══ EXERCISE DATA

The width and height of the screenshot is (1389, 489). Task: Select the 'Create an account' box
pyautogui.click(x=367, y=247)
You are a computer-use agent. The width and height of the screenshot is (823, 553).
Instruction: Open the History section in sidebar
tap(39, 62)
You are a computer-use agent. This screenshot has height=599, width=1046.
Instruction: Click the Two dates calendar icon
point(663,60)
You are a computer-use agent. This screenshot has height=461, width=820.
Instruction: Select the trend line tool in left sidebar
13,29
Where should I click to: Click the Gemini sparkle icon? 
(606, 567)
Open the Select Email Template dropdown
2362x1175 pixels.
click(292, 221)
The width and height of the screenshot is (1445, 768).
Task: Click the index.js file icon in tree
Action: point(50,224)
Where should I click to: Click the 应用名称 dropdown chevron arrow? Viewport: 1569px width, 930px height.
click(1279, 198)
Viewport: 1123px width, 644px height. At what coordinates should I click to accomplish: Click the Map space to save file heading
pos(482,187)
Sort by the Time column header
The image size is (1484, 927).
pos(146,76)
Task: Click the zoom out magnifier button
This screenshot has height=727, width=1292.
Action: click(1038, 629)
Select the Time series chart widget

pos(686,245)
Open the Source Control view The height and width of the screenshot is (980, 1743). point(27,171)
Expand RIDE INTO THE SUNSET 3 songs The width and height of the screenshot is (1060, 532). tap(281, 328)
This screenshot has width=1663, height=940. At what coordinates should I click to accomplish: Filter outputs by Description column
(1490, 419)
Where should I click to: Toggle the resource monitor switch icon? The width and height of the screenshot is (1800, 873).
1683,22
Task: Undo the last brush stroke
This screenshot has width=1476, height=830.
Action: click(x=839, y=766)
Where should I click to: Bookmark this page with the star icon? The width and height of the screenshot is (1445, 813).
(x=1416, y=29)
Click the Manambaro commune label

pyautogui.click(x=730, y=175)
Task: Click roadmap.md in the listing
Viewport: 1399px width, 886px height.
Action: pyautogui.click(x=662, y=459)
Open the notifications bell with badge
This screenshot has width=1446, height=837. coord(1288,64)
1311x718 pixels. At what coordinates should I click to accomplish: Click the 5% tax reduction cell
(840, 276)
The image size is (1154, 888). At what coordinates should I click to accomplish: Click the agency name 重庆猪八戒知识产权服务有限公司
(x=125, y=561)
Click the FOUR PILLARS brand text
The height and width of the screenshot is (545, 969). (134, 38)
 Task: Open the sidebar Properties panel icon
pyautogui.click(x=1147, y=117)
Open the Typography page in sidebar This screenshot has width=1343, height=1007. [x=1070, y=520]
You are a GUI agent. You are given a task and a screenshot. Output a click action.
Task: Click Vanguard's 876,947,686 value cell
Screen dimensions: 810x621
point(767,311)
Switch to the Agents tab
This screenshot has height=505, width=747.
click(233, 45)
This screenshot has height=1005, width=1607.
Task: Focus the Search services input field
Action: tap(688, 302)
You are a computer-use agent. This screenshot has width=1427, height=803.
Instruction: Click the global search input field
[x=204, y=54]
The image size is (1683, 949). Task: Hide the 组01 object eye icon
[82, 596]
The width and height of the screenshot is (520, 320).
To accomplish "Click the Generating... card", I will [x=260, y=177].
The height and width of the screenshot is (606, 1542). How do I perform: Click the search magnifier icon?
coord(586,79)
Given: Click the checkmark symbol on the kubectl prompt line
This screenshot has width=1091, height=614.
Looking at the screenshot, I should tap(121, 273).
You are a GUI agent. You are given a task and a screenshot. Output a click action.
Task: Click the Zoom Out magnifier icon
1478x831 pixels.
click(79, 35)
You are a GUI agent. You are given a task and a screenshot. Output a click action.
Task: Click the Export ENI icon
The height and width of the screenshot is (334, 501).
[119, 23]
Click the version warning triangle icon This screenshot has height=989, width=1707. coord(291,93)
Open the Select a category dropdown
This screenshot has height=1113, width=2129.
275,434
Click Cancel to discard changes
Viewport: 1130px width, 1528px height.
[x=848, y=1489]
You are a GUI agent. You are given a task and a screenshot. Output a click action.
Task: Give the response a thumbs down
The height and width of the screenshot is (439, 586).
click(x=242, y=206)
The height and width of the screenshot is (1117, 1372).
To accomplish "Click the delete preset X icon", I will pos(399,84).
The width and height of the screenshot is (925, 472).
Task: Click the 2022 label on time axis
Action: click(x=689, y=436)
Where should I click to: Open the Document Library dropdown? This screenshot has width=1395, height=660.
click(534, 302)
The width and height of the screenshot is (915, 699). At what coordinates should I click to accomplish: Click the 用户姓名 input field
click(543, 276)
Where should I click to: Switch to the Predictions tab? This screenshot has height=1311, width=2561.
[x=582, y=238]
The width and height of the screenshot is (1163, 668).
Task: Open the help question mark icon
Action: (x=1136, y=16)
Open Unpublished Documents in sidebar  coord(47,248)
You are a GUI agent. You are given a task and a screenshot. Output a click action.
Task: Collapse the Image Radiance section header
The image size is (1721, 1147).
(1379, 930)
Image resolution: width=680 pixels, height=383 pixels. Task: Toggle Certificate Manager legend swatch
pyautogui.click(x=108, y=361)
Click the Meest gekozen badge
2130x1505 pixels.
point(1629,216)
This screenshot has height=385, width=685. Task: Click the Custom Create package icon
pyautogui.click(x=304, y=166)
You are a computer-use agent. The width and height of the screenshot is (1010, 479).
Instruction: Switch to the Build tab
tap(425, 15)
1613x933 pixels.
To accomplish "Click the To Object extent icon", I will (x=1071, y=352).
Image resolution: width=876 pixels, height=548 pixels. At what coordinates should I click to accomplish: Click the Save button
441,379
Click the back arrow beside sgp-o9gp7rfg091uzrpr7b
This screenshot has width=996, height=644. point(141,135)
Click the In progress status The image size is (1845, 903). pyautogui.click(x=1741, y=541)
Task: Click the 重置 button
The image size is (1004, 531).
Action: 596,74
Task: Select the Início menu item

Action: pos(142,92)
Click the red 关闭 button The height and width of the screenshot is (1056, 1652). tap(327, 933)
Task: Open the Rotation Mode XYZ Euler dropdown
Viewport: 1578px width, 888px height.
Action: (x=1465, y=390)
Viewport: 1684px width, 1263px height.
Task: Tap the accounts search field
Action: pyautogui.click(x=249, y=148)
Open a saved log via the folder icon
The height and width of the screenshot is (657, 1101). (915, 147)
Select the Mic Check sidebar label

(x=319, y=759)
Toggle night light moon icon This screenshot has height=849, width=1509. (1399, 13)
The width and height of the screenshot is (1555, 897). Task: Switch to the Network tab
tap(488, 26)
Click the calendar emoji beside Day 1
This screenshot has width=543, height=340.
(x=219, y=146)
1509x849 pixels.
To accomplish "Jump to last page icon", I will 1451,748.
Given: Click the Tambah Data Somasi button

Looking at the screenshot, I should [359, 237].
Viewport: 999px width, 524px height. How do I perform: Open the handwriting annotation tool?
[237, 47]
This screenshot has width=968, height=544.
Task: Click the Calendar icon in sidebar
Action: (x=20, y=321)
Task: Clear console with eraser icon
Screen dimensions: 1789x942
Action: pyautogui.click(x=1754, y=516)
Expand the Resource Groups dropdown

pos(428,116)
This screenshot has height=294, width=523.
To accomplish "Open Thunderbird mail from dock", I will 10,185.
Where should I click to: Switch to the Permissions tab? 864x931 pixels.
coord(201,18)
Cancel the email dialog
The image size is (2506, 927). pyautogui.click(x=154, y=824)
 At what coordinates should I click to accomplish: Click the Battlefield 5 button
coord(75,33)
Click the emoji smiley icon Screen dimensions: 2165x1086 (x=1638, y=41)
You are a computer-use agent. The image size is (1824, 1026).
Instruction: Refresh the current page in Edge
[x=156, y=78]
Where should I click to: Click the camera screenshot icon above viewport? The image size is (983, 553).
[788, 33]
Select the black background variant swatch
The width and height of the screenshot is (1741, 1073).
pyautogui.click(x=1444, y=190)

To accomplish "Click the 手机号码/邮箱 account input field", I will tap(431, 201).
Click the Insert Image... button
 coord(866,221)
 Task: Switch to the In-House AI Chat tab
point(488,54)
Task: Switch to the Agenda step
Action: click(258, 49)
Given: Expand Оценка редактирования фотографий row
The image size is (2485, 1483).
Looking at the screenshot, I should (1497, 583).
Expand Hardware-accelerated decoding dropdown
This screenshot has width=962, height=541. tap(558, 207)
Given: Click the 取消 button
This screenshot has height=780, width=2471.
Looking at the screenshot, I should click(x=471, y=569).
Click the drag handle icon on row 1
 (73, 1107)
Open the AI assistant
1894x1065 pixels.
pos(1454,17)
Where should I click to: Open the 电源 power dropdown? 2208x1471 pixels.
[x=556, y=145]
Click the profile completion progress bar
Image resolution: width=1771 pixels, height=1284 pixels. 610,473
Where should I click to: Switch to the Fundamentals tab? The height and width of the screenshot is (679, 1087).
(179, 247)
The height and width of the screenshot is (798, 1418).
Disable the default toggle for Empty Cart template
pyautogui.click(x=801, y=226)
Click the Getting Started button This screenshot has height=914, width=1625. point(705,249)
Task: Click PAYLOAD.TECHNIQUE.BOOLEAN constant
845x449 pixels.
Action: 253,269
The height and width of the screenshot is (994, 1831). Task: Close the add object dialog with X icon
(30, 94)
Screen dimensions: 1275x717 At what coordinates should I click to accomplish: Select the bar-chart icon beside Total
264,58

════

**DIRECTIONS FOR THIS TASK**
Starting with the line that holds "Click the In progress" and ending with the line that holds "Task: Open the Rotation", retype every line in the data above exactly, and nothing else.

**RESPONSE AREA**
Click the In progress status The image size is (1845, 903). pyautogui.click(x=1741, y=541)
Task: Click the 重置 button
The image size is (1004, 531).
Action: 596,74
Task: Select the Início menu item

Action: pos(142,92)
Click the red 关闭 button The height and width of the screenshot is (1056, 1652). tap(327, 933)
Task: Open the Rotation Mode XYZ Euler dropdown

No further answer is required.